Bain is justifiably proud of the facilities, and of things such as Ibrox's smart card electronic ticketing system, but frustrations remain. Opposite, in the Govan Stand, is the new Bar 72, named in honour of the club's triumphant European Cup-Winners' Cup side.
Around 600 high-end season ticket holders - paying GBP950 for the privilege - have access to the bar on match days.
Bain would like a similar facility installed in the Copland Stand, but what he would like more than anything is for every Rangers fan - indeed every football fan - to be treated equally when it comes to the sale of alcohol.
Instead, there is economic segregation. Currently, Scottish licensing laws effectively mean that if you've got the money for a corporate deal, or a top-end season ticket, you can drink in your own private bar in the stadium.
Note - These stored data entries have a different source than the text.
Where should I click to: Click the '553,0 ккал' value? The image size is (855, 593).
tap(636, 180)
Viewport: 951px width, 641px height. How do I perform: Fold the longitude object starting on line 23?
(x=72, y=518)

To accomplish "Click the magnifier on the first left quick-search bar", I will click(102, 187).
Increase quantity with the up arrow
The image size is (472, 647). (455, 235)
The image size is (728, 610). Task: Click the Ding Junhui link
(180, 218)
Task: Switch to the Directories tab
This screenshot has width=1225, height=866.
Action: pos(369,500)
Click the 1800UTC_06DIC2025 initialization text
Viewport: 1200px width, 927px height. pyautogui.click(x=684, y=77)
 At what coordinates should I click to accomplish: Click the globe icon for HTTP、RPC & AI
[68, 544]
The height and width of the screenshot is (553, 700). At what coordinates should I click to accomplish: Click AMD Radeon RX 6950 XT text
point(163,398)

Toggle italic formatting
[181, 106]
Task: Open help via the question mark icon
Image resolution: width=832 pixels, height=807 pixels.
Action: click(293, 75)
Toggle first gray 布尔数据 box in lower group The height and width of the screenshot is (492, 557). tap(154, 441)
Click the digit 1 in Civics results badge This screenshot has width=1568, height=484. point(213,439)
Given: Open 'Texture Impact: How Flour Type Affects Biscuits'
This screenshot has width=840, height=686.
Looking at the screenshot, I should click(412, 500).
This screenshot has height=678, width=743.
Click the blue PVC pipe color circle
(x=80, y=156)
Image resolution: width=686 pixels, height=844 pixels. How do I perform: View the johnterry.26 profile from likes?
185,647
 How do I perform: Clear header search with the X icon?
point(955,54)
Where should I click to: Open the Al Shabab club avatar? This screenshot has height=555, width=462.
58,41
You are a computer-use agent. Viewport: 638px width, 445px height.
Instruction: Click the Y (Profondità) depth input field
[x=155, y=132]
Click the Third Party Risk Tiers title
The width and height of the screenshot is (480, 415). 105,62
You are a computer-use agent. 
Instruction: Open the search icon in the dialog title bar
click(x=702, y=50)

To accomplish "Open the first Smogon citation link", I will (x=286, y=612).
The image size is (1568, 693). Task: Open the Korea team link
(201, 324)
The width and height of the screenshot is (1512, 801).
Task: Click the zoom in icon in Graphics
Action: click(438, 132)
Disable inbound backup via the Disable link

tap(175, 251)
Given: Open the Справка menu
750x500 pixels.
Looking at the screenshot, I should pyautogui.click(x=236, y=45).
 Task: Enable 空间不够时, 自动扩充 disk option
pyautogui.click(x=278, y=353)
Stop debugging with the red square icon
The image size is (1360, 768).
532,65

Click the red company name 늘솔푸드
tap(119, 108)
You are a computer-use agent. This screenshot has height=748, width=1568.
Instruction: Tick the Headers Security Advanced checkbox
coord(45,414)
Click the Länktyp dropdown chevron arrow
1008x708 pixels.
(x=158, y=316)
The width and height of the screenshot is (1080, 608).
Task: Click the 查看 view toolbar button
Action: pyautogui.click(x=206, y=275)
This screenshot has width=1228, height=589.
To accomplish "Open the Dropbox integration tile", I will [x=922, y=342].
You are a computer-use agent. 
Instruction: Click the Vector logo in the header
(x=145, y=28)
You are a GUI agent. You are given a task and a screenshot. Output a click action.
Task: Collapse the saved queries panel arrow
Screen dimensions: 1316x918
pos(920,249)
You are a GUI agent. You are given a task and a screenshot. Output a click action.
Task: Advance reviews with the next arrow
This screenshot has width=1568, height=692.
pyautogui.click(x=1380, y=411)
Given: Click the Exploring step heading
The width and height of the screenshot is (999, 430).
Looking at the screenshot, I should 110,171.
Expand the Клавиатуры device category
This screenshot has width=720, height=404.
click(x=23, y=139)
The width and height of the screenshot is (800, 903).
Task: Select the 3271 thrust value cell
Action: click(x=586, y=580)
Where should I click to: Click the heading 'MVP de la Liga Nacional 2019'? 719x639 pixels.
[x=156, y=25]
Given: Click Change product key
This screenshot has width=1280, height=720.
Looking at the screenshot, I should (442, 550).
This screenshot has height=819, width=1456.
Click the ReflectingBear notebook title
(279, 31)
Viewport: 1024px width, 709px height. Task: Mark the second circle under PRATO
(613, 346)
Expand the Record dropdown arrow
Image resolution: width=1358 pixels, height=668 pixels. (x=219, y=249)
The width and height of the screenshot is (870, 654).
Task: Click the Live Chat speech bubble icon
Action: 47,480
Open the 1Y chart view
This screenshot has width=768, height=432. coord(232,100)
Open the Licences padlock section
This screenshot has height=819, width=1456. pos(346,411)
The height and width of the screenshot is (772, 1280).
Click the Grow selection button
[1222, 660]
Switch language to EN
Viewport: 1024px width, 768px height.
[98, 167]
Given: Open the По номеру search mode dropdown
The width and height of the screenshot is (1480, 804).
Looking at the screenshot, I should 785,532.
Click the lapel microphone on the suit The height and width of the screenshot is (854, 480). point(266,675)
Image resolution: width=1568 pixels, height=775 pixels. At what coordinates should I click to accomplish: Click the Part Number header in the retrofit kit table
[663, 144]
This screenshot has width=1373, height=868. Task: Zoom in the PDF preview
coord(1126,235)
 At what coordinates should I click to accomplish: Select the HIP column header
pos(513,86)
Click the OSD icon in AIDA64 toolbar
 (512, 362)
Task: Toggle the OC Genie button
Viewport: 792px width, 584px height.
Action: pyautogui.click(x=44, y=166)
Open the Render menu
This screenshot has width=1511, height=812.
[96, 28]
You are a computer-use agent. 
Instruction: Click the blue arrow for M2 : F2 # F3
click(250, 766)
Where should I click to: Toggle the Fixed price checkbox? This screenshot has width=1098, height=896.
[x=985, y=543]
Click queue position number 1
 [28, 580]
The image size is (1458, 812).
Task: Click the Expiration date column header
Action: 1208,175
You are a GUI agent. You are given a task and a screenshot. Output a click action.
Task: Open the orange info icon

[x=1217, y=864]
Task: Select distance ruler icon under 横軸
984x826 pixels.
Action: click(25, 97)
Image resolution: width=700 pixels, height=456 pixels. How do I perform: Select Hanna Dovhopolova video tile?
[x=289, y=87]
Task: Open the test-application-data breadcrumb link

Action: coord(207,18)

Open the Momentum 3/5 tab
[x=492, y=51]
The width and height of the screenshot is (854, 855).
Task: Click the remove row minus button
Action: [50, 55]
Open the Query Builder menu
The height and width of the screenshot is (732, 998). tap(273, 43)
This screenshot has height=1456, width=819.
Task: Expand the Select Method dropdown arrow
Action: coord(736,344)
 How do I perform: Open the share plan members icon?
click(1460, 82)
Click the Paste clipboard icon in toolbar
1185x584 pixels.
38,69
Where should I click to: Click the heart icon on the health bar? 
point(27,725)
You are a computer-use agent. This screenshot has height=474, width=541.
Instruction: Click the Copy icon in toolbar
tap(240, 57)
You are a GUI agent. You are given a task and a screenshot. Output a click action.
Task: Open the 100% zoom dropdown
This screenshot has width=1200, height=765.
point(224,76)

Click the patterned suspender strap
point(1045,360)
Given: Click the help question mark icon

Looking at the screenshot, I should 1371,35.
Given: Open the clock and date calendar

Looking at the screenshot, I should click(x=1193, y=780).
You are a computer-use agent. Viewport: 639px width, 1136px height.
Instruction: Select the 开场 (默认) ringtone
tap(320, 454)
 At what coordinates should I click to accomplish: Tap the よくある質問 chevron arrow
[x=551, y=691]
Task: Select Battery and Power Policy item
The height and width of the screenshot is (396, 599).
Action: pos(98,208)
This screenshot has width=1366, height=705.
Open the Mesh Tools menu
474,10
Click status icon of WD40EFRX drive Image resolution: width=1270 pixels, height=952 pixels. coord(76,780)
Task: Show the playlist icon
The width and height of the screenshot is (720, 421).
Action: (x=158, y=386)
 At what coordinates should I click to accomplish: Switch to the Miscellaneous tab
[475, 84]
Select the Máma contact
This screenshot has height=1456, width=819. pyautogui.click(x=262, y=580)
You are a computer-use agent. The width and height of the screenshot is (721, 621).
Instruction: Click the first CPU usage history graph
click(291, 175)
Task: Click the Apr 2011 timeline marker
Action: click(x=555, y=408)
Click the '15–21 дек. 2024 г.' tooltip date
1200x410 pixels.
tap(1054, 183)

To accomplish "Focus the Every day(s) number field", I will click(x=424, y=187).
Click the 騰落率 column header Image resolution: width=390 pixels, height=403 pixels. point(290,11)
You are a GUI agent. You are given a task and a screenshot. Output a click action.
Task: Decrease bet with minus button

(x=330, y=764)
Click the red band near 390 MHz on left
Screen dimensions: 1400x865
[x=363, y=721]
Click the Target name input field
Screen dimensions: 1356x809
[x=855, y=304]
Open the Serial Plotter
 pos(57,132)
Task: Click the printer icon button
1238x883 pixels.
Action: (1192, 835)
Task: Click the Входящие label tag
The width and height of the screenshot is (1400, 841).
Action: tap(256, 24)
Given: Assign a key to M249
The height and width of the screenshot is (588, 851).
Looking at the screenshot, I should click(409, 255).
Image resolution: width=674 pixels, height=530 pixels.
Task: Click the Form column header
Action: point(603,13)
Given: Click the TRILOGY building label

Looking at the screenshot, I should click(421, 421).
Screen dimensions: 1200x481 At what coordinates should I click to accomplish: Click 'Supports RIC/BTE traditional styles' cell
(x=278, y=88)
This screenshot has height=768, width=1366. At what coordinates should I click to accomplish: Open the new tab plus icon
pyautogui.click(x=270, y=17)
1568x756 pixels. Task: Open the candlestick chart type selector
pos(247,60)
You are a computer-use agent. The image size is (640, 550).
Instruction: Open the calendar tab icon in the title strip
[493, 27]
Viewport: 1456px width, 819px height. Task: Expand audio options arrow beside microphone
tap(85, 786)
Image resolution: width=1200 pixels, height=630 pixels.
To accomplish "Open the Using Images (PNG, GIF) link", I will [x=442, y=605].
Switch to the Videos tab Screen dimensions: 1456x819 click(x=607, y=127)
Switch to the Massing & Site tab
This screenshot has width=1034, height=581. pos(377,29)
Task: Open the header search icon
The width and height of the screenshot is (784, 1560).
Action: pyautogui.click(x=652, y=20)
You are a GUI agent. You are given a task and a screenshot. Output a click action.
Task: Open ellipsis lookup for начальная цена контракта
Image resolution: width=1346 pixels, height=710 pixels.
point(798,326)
But if youdon't, youcan't.
"I can understand the Scottish Executive's nervousness, but we have a five-star rating from Uefa, a fine safety record and we wanted to run a pilot scheme to see if this was viable going forward. What is the harm in coming into a controlled environment, which is better stewarded and policed than any pub around here, and allowing a football fan to have a beer?"
He believes football has moved on from the days when alcohol and fans equalled crowd trouble.
Maybe he is right. But then he has faith Rangers fans will make sensible choices. And not just about what they drink, but also about what songs they sing.